Screenshot grounding data

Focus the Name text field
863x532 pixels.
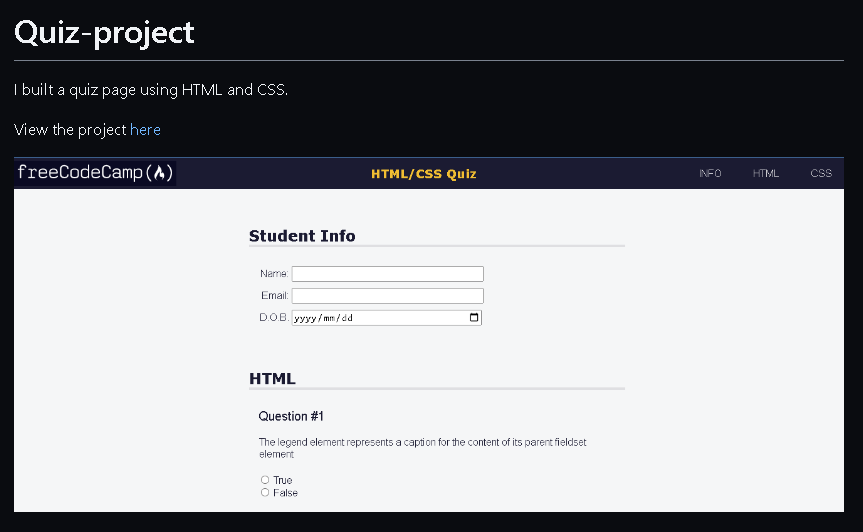(387, 274)
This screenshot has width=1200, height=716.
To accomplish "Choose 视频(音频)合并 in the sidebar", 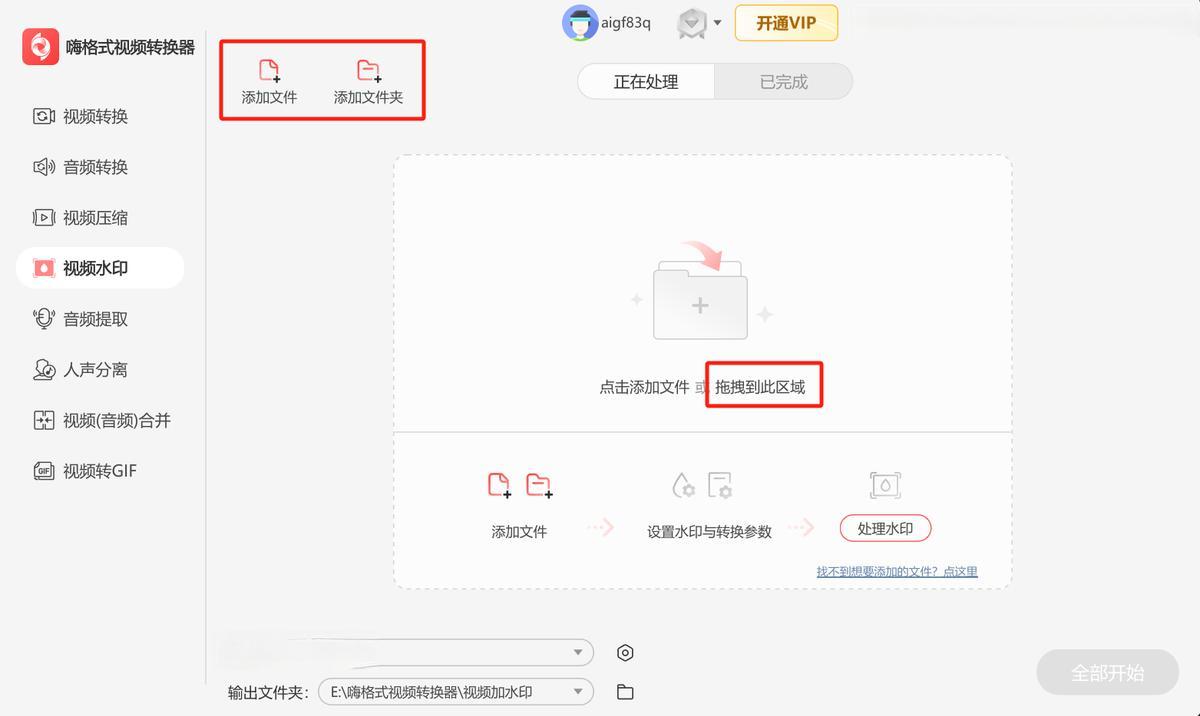I will [x=115, y=421].
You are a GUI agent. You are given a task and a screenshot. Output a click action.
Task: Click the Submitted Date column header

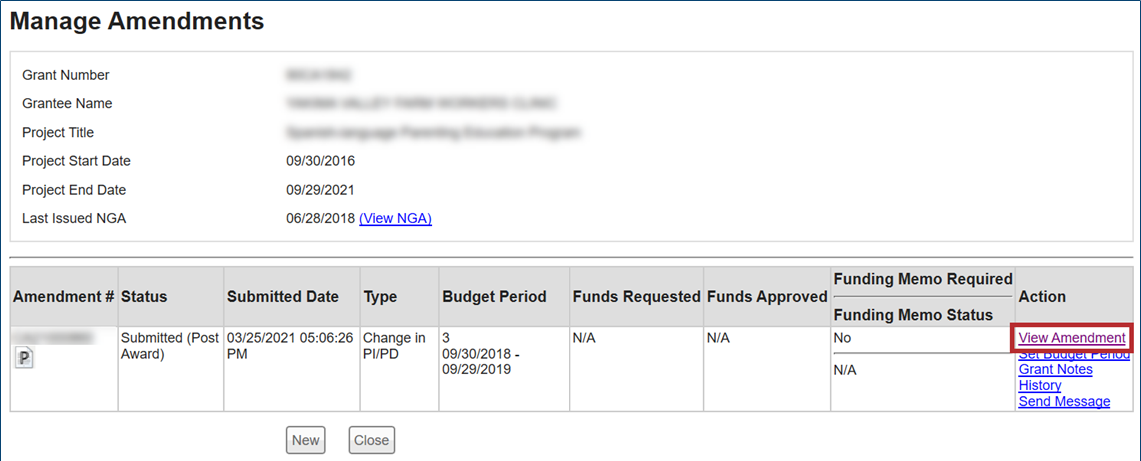(283, 296)
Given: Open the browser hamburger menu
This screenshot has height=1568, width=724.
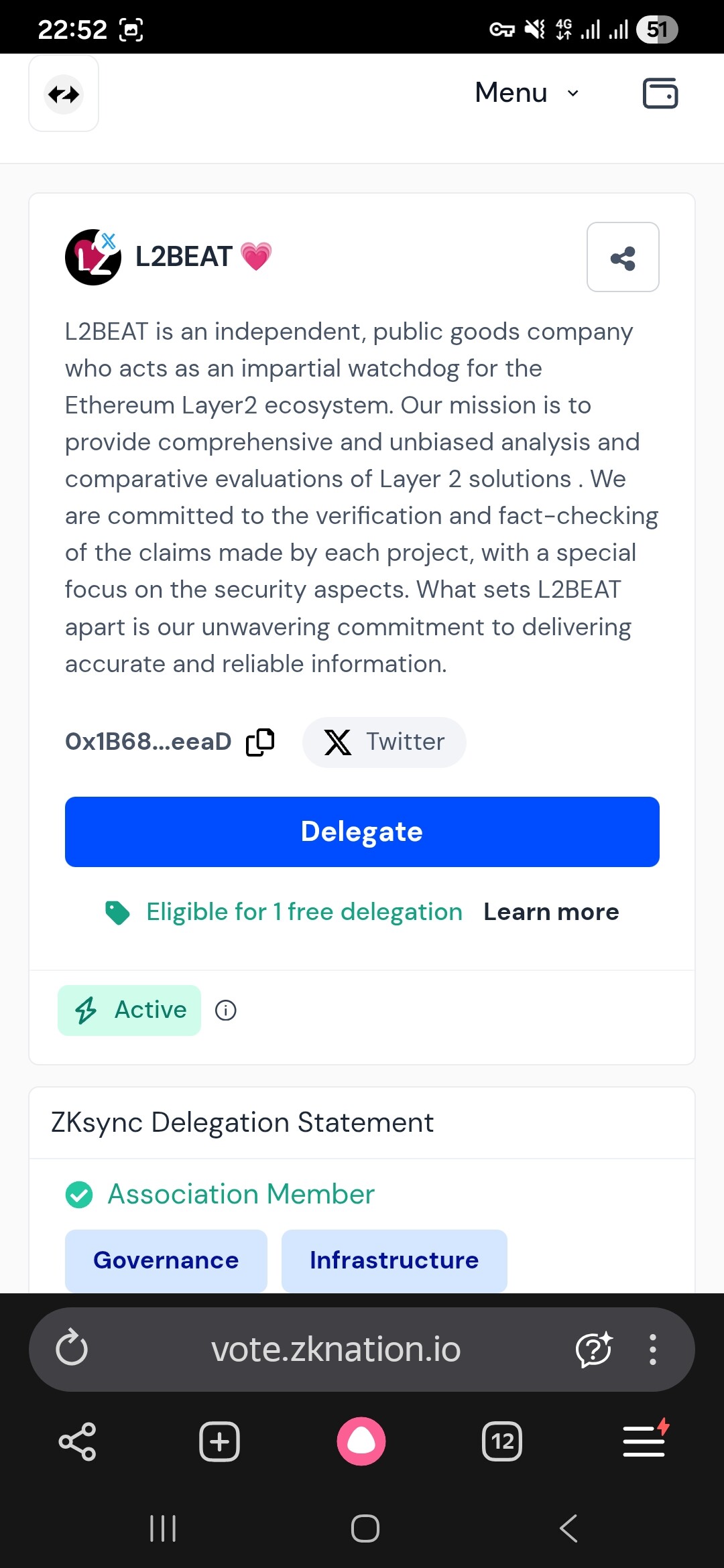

Aim of the exercise :: Quote, without alteration, the lines running from the line containing "Given: Open the browser hamburger menu" to the last line of the entries, and include no pictures.

Completed task ::
Given: Open the browser hamburger menu
This screenshot has height=1568, width=724.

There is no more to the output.